— Begin —

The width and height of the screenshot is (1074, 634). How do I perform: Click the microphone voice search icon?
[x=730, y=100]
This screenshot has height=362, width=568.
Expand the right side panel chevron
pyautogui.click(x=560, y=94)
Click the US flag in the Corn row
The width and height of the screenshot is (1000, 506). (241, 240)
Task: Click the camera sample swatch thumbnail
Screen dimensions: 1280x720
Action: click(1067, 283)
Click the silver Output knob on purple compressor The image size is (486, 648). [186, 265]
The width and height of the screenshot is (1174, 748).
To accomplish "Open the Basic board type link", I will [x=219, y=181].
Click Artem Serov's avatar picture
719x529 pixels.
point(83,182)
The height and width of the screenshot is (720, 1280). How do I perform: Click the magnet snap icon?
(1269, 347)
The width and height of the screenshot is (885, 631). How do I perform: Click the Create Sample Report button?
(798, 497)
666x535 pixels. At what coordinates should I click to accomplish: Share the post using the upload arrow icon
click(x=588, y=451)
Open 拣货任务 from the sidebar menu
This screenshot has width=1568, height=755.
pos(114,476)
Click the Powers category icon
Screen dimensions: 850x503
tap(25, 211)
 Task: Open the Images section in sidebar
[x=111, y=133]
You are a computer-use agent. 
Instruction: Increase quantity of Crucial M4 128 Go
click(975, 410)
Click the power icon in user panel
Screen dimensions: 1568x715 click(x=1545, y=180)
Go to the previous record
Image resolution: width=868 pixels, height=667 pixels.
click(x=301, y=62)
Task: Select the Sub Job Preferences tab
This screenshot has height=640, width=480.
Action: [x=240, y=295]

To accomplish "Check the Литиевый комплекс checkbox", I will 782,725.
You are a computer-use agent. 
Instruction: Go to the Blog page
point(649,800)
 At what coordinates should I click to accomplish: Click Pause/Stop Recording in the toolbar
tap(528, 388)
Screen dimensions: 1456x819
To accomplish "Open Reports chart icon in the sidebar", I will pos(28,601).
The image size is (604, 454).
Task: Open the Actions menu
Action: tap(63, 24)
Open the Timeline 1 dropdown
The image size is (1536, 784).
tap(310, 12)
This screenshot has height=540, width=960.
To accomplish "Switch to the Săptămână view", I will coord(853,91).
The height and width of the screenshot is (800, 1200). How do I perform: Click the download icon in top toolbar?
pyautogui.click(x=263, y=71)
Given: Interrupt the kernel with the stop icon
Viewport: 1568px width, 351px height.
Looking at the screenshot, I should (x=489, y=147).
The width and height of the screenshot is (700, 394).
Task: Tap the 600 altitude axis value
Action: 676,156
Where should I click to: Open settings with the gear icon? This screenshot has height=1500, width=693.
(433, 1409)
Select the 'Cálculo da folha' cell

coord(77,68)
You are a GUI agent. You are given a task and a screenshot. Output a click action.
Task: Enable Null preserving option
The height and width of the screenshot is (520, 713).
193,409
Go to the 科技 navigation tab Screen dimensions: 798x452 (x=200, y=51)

— End —

Job: Retype every one of the lines above word for word, in the same order and with the same line breaks.

Exercise result:
The width and height of the screenshot is (1074, 634). How do I perform: Click the microphone voice search icon?
[x=730, y=100]
This screenshot has height=362, width=568.
Expand the right side panel chevron
pyautogui.click(x=560, y=94)
Click the US flag in the Corn row
The width and height of the screenshot is (1000, 506). (241, 240)
Task: Click the camera sample swatch thumbnail
Screen dimensions: 1280x720
Action: click(1067, 283)
Click the silver Output knob on purple compressor The image size is (486, 648). [186, 265]
The width and height of the screenshot is (1174, 748).
To accomplish "Open the Basic board type link", I will [x=219, y=181].
Click Artem Serov's avatar picture
719x529 pixels.
point(83,182)
The height and width of the screenshot is (720, 1280). How do I perform: Click the magnet snap icon?
(1269, 347)
The width and height of the screenshot is (885, 631). How do I perform: Click the Create Sample Report button?
(798, 497)
666x535 pixels. At what coordinates should I click to accomplish: Share the post using the upload arrow icon
click(x=588, y=451)
Open 拣货任务 from the sidebar menu
This screenshot has width=1568, height=755.
pos(114,476)
Click the Powers category icon
Screen dimensions: 850x503
tap(25, 211)
 Task: Open the Images section in sidebar
[x=111, y=133]
You are a computer-use agent. 
Instruction: Increase quantity of Crucial M4 128 Go
click(975, 410)
Click the power icon in user panel
Screen dimensions: 1568x715 click(x=1545, y=180)
Go to the previous record
Image resolution: width=868 pixels, height=667 pixels.
click(x=301, y=62)
Task: Select the Sub Job Preferences tab
This screenshot has height=640, width=480.
Action: [x=240, y=295]

To accomplish "Check the Литиевый комплекс checkbox", I will 782,725.
You are a computer-use agent. 
Instruction: Go to the Blog page
point(649,800)
 At what coordinates should I click to accomplish: Click Pause/Stop Recording in the toolbar
tap(528, 388)
Screen dimensions: 1456x819
To accomplish "Open Reports chart icon in the sidebar", I will pos(28,601).
The image size is (604, 454).
Task: Open the Actions menu
Action: tap(63, 24)
Open the Timeline 1 dropdown
The image size is (1536, 784).
tap(310, 12)
This screenshot has height=540, width=960.
To accomplish "Switch to the Săptămână view", I will coord(853,91).
The height and width of the screenshot is (800, 1200). How do I perform: Click the download icon in top toolbar?
pyautogui.click(x=263, y=71)
Given: Interrupt the kernel with the stop icon
Viewport: 1568px width, 351px height.
Looking at the screenshot, I should (x=489, y=147).
The width and height of the screenshot is (700, 394).
Task: Tap the 600 altitude axis value
Action: 676,156
Where should I click to: Open settings with the gear icon? This screenshot has height=1500, width=693.
(433, 1409)
Select the 'Cálculo da folha' cell

coord(77,68)
You are a GUI agent. You are given a task and a screenshot. Output a click action.
Task: Enable Null preserving option
The height and width of the screenshot is (520, 713).
193,409
Go to the 科技 navigation tab Screen dimensions: 798x452 (x=200, y=51)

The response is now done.